**ACTIVITY**
Print out all the records, word for word.

Collection entries
------------
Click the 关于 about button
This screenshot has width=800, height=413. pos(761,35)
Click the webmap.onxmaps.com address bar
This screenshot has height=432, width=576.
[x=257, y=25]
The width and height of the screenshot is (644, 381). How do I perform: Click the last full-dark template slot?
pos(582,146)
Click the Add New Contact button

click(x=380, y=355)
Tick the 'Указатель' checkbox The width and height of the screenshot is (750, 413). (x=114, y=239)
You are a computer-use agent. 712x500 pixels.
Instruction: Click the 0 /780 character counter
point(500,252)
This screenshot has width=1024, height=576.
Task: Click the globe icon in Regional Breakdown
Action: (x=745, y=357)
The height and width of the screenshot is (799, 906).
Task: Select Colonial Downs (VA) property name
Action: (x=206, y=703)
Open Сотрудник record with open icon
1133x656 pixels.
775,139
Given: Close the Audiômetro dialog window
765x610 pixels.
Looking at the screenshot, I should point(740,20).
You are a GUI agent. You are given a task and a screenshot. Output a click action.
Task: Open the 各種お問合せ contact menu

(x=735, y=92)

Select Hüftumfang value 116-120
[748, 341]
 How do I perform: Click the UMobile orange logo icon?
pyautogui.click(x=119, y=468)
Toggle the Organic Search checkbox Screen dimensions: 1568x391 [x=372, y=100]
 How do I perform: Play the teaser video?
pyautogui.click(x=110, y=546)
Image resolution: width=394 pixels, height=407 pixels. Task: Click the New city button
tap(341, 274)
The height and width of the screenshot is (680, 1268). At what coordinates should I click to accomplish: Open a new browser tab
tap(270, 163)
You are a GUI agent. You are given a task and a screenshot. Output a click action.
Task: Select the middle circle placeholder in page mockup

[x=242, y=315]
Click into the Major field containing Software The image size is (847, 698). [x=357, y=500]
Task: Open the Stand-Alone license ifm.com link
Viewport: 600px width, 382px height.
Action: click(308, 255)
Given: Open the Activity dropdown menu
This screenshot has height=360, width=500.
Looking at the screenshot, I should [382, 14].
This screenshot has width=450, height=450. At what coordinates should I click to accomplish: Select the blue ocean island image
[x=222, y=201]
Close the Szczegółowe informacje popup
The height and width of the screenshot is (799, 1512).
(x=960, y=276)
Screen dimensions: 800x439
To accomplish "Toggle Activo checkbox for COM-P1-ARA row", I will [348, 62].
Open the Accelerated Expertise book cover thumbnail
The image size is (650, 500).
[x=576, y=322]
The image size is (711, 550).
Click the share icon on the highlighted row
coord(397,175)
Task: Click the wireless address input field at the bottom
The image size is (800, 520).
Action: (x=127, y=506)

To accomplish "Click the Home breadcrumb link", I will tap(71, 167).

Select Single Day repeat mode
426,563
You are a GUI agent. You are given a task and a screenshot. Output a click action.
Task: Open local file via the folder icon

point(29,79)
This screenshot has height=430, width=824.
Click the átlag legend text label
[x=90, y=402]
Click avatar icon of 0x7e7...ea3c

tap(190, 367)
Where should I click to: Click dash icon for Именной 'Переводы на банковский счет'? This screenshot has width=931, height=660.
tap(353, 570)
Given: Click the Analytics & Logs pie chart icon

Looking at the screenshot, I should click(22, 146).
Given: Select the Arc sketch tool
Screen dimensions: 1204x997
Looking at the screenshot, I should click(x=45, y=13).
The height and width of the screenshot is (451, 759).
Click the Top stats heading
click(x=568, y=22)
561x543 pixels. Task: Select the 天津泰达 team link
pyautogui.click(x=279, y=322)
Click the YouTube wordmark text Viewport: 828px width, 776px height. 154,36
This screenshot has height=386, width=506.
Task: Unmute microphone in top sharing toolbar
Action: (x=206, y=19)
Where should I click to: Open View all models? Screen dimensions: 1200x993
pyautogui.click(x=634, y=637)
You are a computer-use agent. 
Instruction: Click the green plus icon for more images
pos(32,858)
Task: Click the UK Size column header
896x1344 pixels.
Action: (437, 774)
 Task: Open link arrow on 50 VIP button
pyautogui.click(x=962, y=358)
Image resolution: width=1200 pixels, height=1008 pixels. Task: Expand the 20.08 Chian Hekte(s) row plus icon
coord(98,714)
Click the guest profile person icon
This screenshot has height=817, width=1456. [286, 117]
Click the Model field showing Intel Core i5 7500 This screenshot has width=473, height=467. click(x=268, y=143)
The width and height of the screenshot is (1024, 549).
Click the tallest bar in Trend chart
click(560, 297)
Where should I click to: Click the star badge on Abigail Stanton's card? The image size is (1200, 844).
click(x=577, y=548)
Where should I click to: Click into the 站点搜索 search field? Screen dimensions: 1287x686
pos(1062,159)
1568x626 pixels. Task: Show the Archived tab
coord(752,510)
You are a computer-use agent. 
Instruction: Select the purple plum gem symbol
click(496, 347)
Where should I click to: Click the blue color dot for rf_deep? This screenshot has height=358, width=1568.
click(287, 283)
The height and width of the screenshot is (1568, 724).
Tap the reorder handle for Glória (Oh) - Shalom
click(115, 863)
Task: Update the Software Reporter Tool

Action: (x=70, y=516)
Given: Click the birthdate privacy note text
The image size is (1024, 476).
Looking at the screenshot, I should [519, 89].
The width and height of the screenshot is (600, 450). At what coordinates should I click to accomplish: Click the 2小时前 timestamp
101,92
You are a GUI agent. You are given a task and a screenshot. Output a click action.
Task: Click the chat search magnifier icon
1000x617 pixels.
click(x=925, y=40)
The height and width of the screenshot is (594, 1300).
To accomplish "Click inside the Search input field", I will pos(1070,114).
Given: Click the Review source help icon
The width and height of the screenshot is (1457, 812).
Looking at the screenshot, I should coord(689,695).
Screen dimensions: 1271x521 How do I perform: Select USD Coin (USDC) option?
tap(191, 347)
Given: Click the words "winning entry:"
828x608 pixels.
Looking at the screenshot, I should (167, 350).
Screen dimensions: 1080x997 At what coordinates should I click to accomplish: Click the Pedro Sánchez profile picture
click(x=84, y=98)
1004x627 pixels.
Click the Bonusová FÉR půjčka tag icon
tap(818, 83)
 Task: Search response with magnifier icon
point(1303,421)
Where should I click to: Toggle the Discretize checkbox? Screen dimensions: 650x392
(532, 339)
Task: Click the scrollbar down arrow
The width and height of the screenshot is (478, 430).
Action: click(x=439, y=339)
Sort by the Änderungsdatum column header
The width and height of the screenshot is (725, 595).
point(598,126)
------------
**RESPONSE TO THIS EXERCISE**
Click the 关于 about button
This screenshot has width=800, height=413. pos(761,35)
Click the webmap.onxmaps.com address bar
This screenshot has height=432, width=576.
[x=257, y=25]
The width and height of the screenshot is (644, 381). How do I perform: Click the last full-dark template slot?
pos(582,146)
Click the Add New Contact button

click(x=380, y=355)
Tick the 'Указатель' checkbox The width and height of the screenshot is (750, 413). (x=114, y=239)
You are a computer-use agent. 712x500 pixels.
Instruction: Click the 0 /780 character counter
point(500,252)
This screenshot has width=1024, height=576.
Task: Click the globe icon in Regional Breakdown
Action: (x=745, y=357)
The height and width of the screenshot is (799, 906).
Task: Select Colonial Downs (VA) property name
Action: (x=206, y=703)
Open Сотрудник record with open icon
1133x656 pixels.
775,139
Given: Close the Audiômetro dialog window
765x610 pixels.
Looking at the screenshot, I should point(740,20).
You are a GUI agent. You are given a task and a screenshot. Output a click action.
Task: Open the 各種お問合せ contact menu

(x=735, y=92)

Select Hüftumfang value 116-120
[748, 341]
 How do I perform: Click the UMobile orange logo icon?
pyautogui.click(x=119, y=468)
Toggle the Organic Search checkbox Screen dimensions: 1568x391 [x=372, y=100]
 How do I perform: Play the teaser video?
pyautogui.click(x=110, y=546)
Image resolution: width=394 pixels, height=407 pixels. Task: Click the New city button
tap(341, 274)
The height and width of the screenshot is (680, 1268). At what coordinates should I click to accomplish: Open a new browser tab
tap(270, 163)
You are a GUI agent. You are given a task and a screenshot. Output a click action.
Task: Select the middle circle placeholder in page mockup

[x=242, y=315]
Click into the Major field containing Software The image size is (847, 698). [x=357, y=500]
Task: Open the Stand-Alone license ifm.com link
Viewport: 600px width, 382px height.
Action: click(308, 255)
Given: Open the Activity dropdown menu
This screenshot has height=360, width=500.
Looking at the screenshot, I should [382, 14].
This screenshot has width=450, height=450. At what coordinates should I click to accomplish: Select the blue ocean island image
[x=222, y=201]
Close the Szczegółowe informacje popup
The height and width of the screenshot is (799, 1512).
(x=960, y=276)
Screen dimensions: 800x439
To accomplish "Toggle Activo checkbox for COM-P1-ARA row", I will [348, 62].
Open the Accelerated Expertise book cover thumbnail
The image size is (650, 500).
[x=576, y=322]
The image size is (711, 550).
Click the share icon on the highlighted row
coord(397,175)
Task: Click the wireless address input field at the bottom
The image size is (800, 520).
Action: (x=127, y=506)

To accomplish "Click the Home breadcrumb link", I will tap(71, 167).

Select Single Day repeat mode
426,563
You are a GUI agent. You are given a task and a screenshot. Output a click action.
Task: Open local file via the folder icon

point(29,79)
This screenshot has height=430, width=824.
Click the átlag legend text label
[x=90, y=402]
Click avatar icon of 0x7e7...ea3c

tap(190, 367)
Where should I click to: Click dash icon for Именной 'Переводы на банковский счет'? This screenshot has width=931, height=660.
tap(353, 570)
Given: Click the Analytics & Logs pie chart icon

Looking at the screenshot, I should click(22, 146).
Given: Select the Arc sketch tool
Screen dimensions: 1204x997
Looking at the screenshot, I should click(x=45, y=13).
The height and width of the screenshot is (451, 759).
Click the Top stats heading
click(x=568, y=22)
561x543 pixels. Task: Select the 天津泰达 team link
pyautogui.click(x=279, y=322)
Click the YouTube wordmark text Viewport: 828px width, 776px height. 154,36
This screenshot has height=386, width=506.
Task: Unmute microphone in top sharing toolbar
Action: (x=206, y=19)
Where should I click to: Open View all models? Screen dimensions: 1200x993
pyautogui.click(x=634, y=637)
You are a computer-use agent. 
Instruction: Click the green plus icon for more images
pos(32,858)
Task: Click the UK Size column header
896x1344 pixels.
Action: (437, 774)
 Task: Open link arrow on 50 VIP button
pyautogui.click(x=962, y=358)
Image resolution: width=1200 pixels, height=1008 pixels. Task: Expand the 20.08 Chian Hekte(s) row plus icon
coord(98,714)
Click the guest profile person icon
This screenshot has height=817, width=1456. [286, 117]
Click the Model field showing Intel Core i5 7500 This screenshot has width=473, height=467. click(x=268, y=143)
The width and height of the screenshot is (1024, 549).
Click the tallest bar in Trend chart
click(560, 297)
Where should I click to: Click the star badge on Abigail Stanton's card? The image size is (1200, 844).
click(x=577, y=548)
Where should I click to: Click into the 站点搜索 search field? Screen dimensions: 1287x686
pos(1062,159)
1568x626 pixels. Task: Show the Archived tab
coord(752,510)
You are a computer-use agent. 
Instruction: Select the purple plum gem symbol
click(496, 347)
Where should I click to: Click the blue color dot for rf_deep? This screenshot has height=358, width=1568.
click(287, 283)
The height and width of the screenshot is (1568, 724).
Tap the reorder handle for Glória (Oh) - Shalom
click(115, 863)
Task: Update the Software Reporter Tool

Action: (x=70, y=516)
Given: Click the birthdate privacy note text
The image size is (1024, 476).
Looking at the screenshot, I should [519, 89].
The width and height of the screenshot is (600, 450). At what coordinates should I click to accomplish: Click the 2小时前 timestamp
101,92
You are a GUI agent. You are given a task and a screenshot. Output a click action.
Task: Click the chat search magnifier icon
1000x617 pixels.
click(x=925, y=40)
The height and width of the screenshot is (594, 1300).
To accomplish "Click inside the Search input field", I will pos(1070,114).
Given: Click the Review source help icon
The width and height of the screenshot is (1457, 812).
Looking at the screenshot, I should coord(689,695).
Screen dimensions: 1271x521 How do I perform: Select USD Coin (USDC) option?
tap(191, 347)
Given: Click the words "winning entry:"
828x608 pixels.
Looking at the screenshot, I should (167, 350).
Screen dimensions: 1080x997 At what coordinates should I click to accomplish: Click the Pedro Sánchez profile picture
click(x=84, y=98)
1004x627 pixels.
Click the Bonusová FÉR půjčka tag icon
tap(818, 83)
 Task: Search response with magnifier icon
point(1303,421)
Where should I click to: Toggle the Discretize checkbox? Screen dimensions: 650x392
(532, 339)
Task: Click the scrollbar down arrow
The width and height of the screenshot is (478, 430).
Action: click(x=439, y=339)
Sort by the Änderungsdatum column header
The width and height of the screenshot is (725, 595).
point(598,126)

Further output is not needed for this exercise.